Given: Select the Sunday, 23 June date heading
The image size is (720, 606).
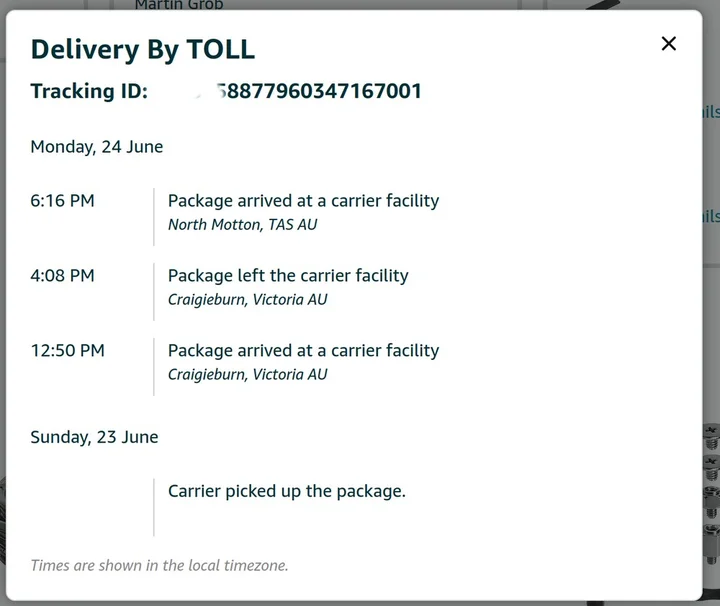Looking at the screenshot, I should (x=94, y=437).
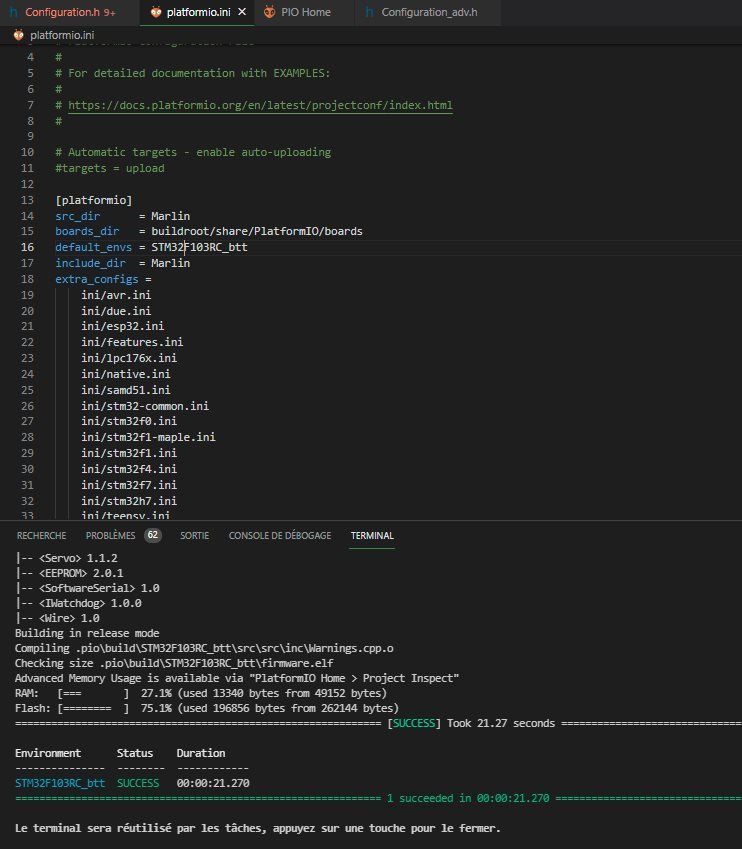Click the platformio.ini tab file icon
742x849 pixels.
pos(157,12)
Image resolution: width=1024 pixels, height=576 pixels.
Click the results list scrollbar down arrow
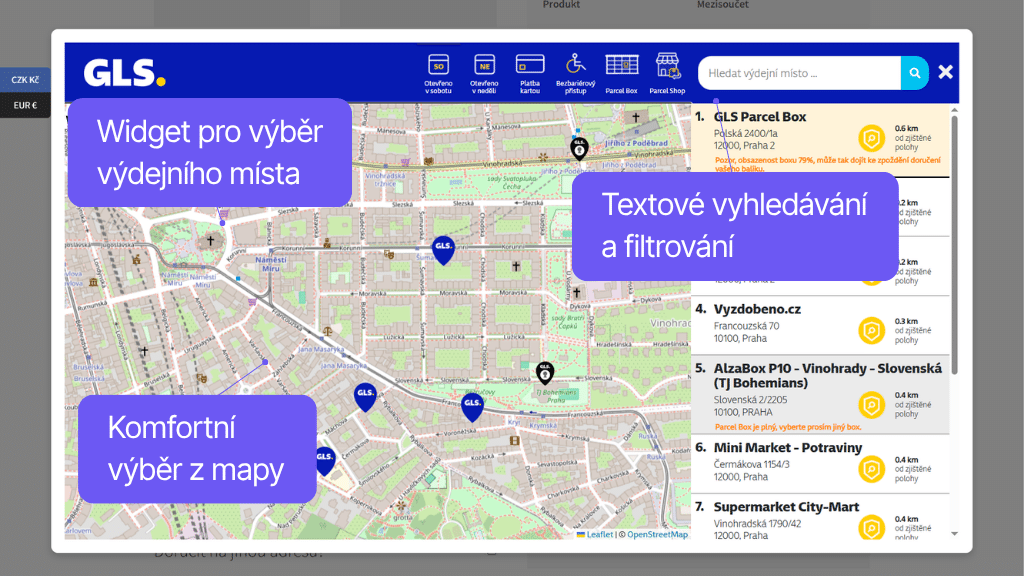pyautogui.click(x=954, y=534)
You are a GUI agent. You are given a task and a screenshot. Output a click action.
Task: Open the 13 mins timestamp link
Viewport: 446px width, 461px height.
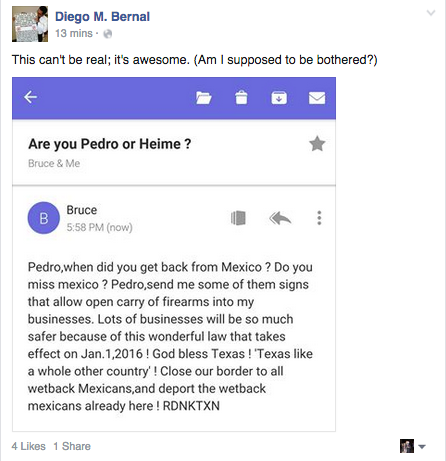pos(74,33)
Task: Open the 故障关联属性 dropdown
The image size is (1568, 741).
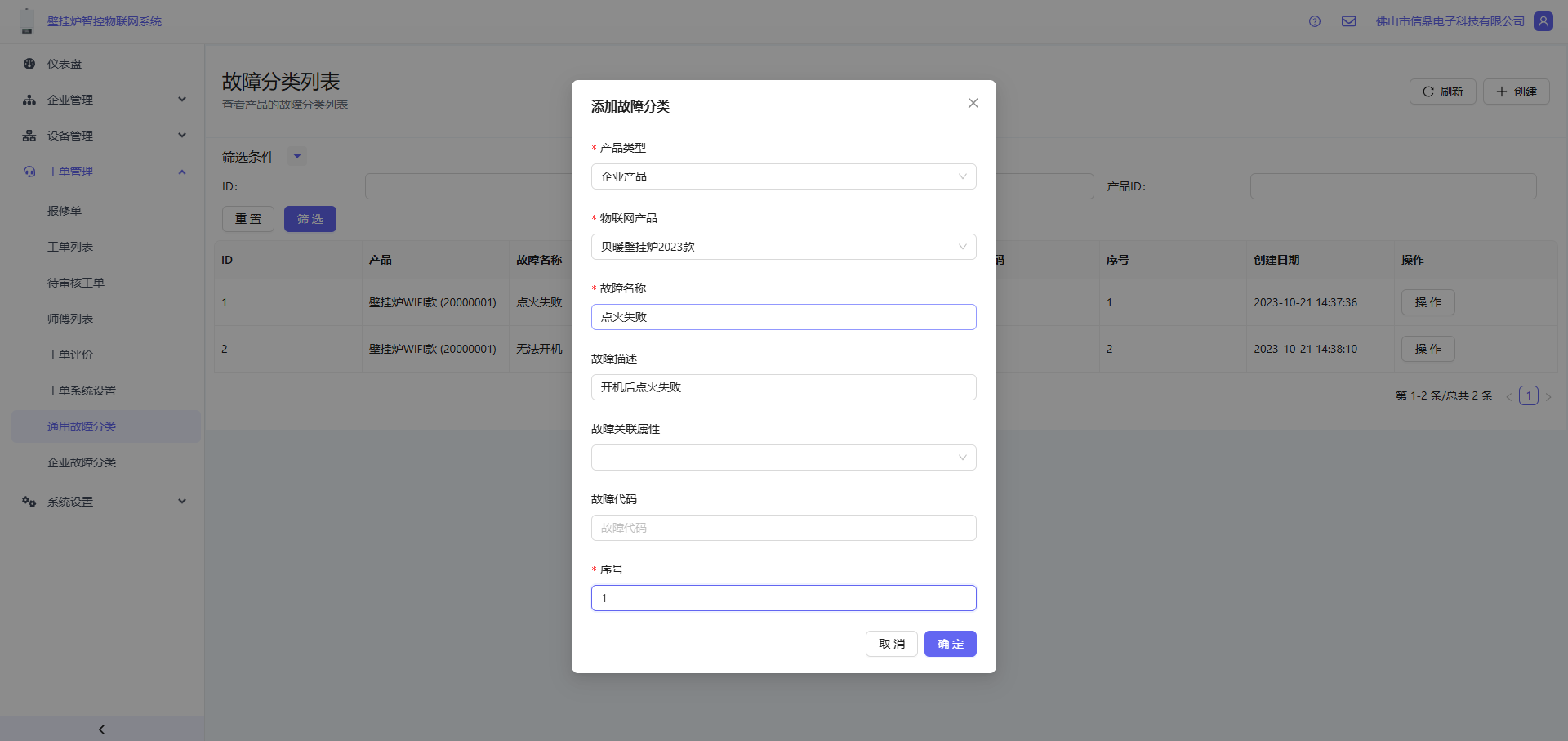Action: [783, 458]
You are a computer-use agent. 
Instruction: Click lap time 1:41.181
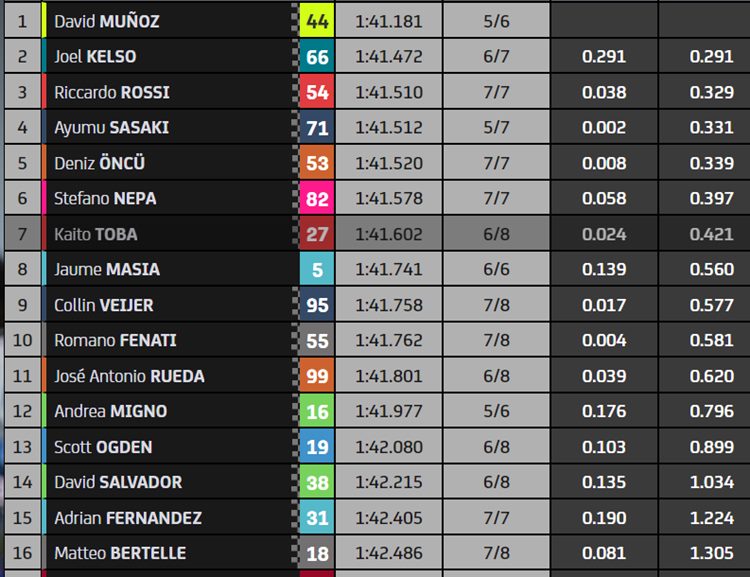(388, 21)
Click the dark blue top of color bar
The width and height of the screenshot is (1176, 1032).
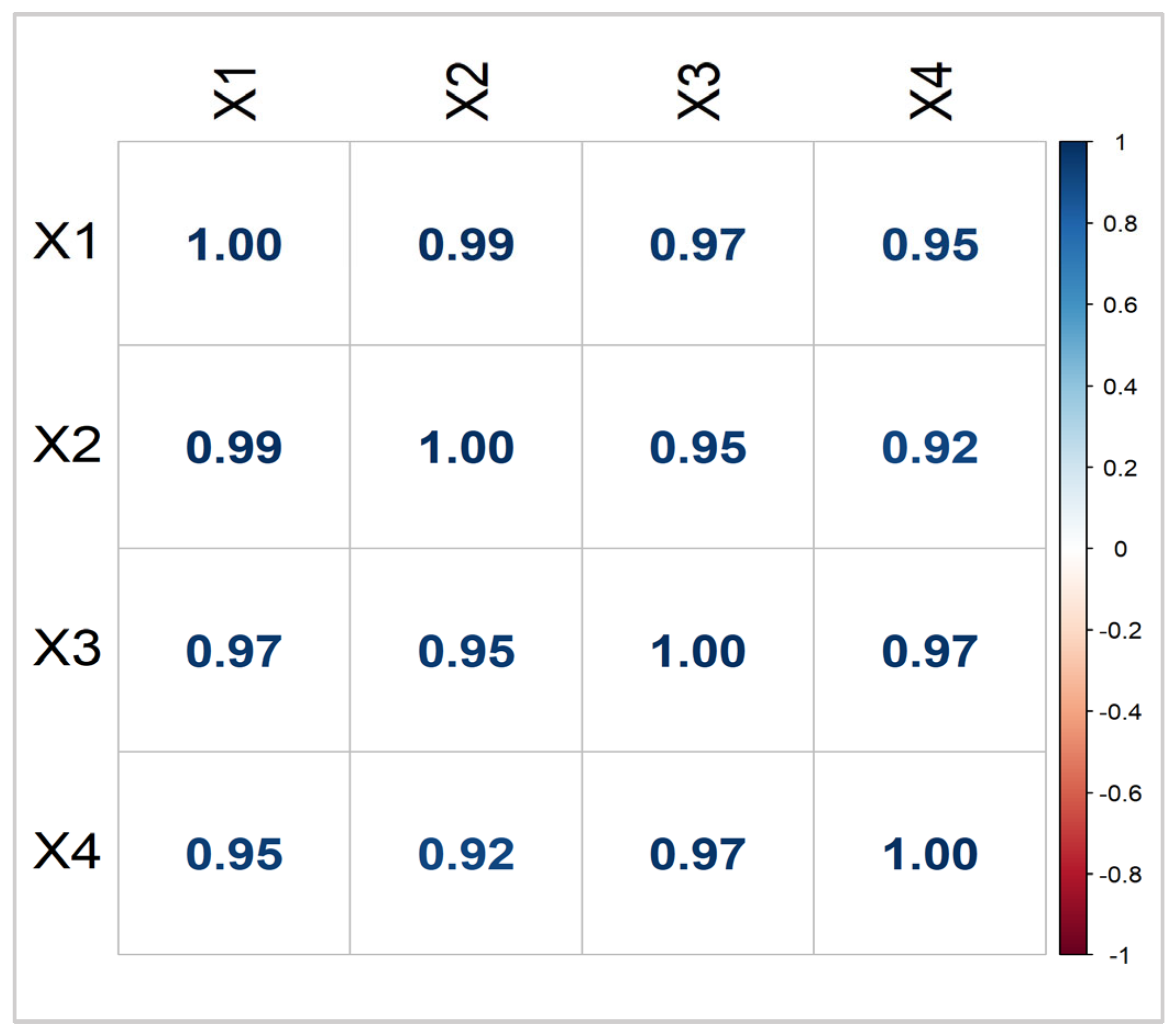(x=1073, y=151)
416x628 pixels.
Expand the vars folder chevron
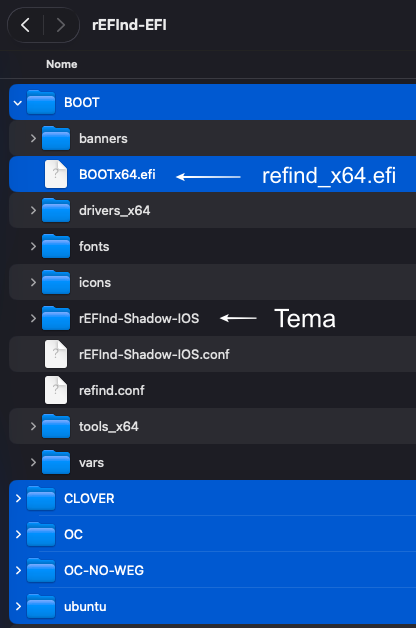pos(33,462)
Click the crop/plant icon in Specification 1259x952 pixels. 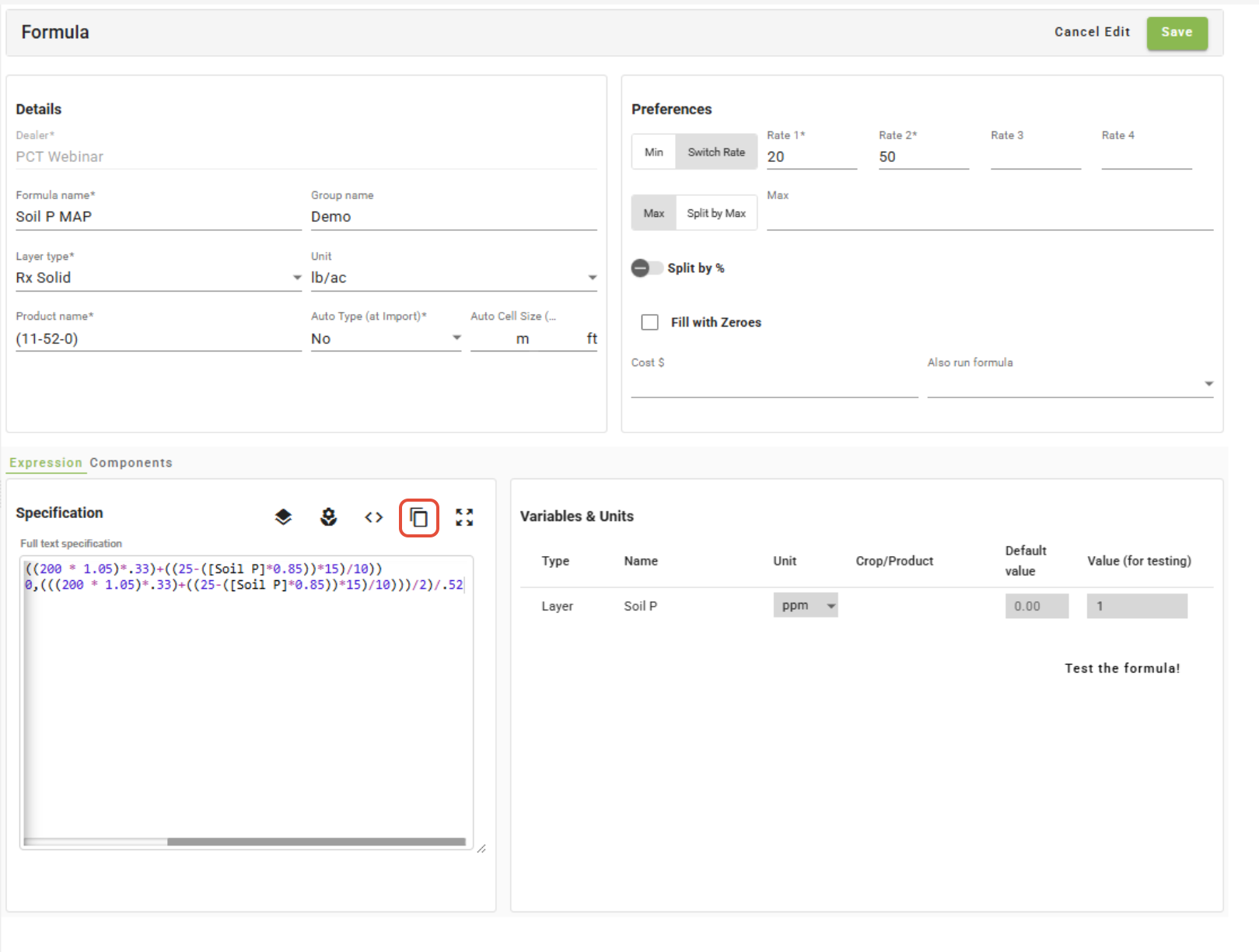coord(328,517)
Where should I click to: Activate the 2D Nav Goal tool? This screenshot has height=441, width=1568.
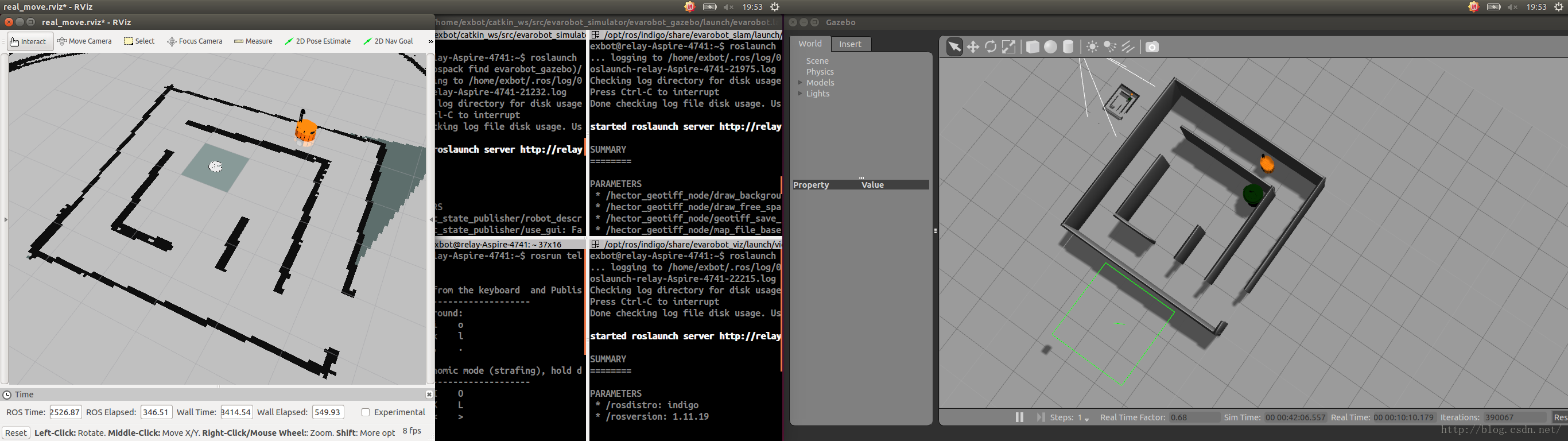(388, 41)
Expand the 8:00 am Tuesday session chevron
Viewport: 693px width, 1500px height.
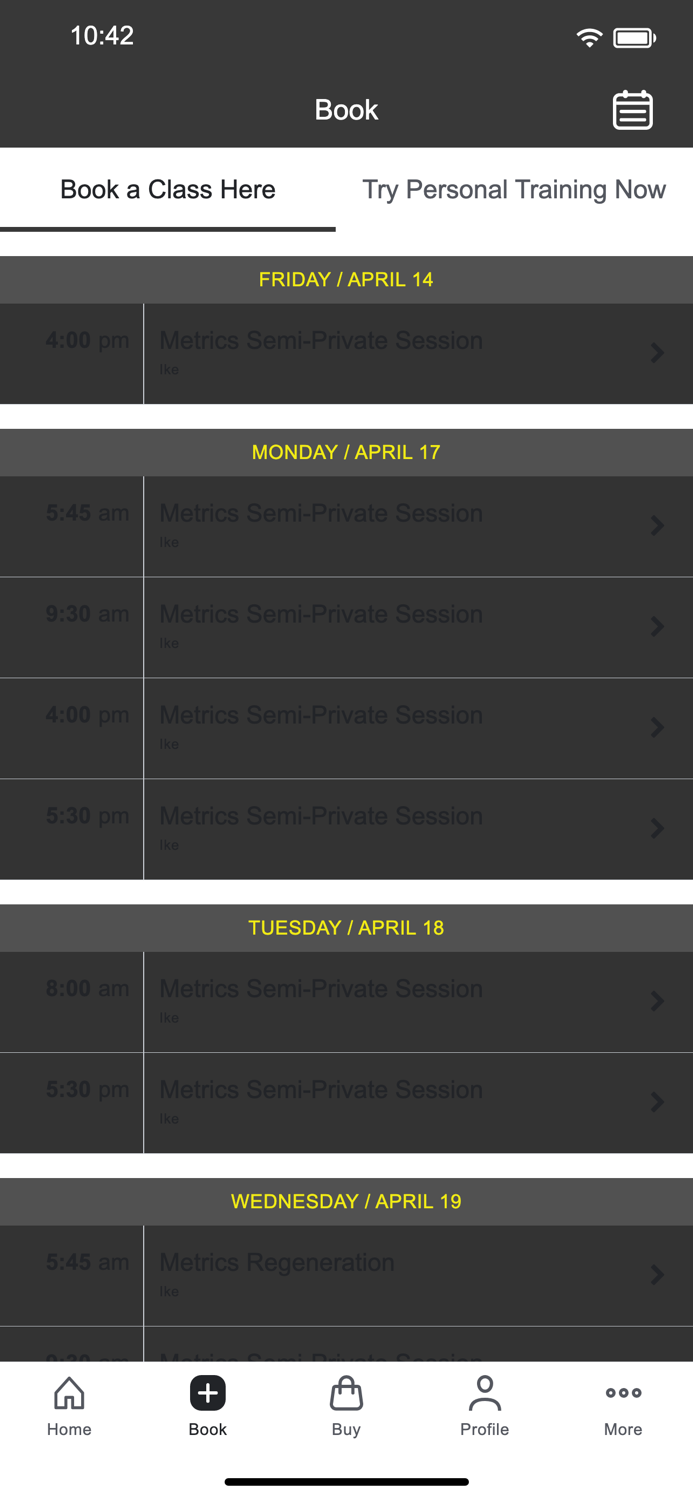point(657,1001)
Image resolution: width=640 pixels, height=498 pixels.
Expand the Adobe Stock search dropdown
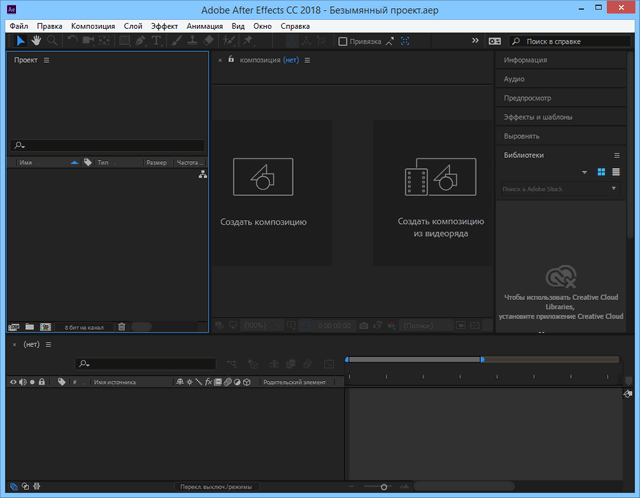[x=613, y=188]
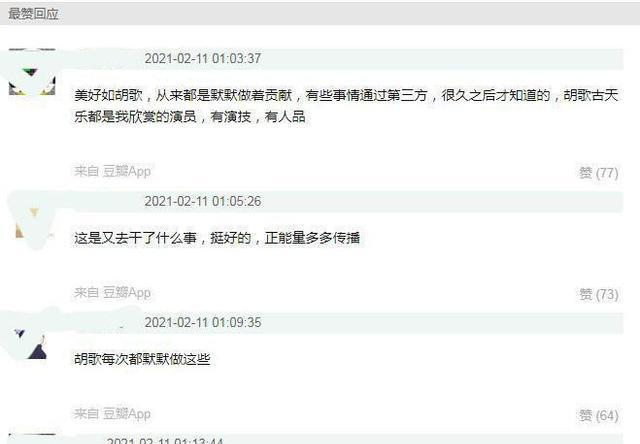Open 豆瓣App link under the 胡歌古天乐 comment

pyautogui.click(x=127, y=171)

****************

Once you have located every line with the word "agent" in the material above, list those lines.

You are a GUI agent. You are given a task and a screenshot. Output a click action.
You are a computer-use agent. 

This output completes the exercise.